President Donald Trump has voiced approval of Oracle Corp's reported bid for TikTok, the Chinese video-sharing sensation that could also be bought by Microsoft.

Reports said Oracle -- whose chairman Larry Ellison has raised millions in campaign funds for Trump -- was weighing a bid for TikTok's operations in the US, Canada, Australia and New Zealand.

The Trump administration has given TikTok's parent company ByteDance a 90-day deadline to divest the app before it is banned in the United States, citing national security concerns.

Taking questions after a speech on Tuesday in Yuma, Arizona, Trump said: "I think Oracle is a great company, and I think its owner is a tremendous guy. He's a tremendous person.

"I think that Oracle would be certainly somebody that could handle it."

The president said the eventual buyer would have to "make sure the United States is well compensated."

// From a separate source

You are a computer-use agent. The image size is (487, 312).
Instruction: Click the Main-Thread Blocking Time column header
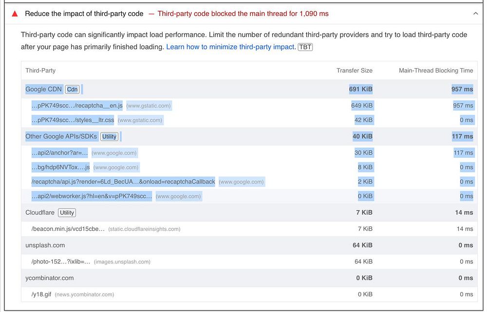pyautogui.click(x=435, y=71)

According to the Wall Street Journal, Ellison held a Trump fundraiser at his California home in February, raising $7 million.

Trump's action against TikTok came after he claimed China could use it to track the locations of federal employees, build dossiers on people for blackmail, and conduct corporate espionage.

In an online post this week, the company said: "TikTok has never provided any US user data to the Chinese government, nor would it do so if asked."

China on Monday slammed Washington for using "digital gunboat diplomacy" in the TikTok case.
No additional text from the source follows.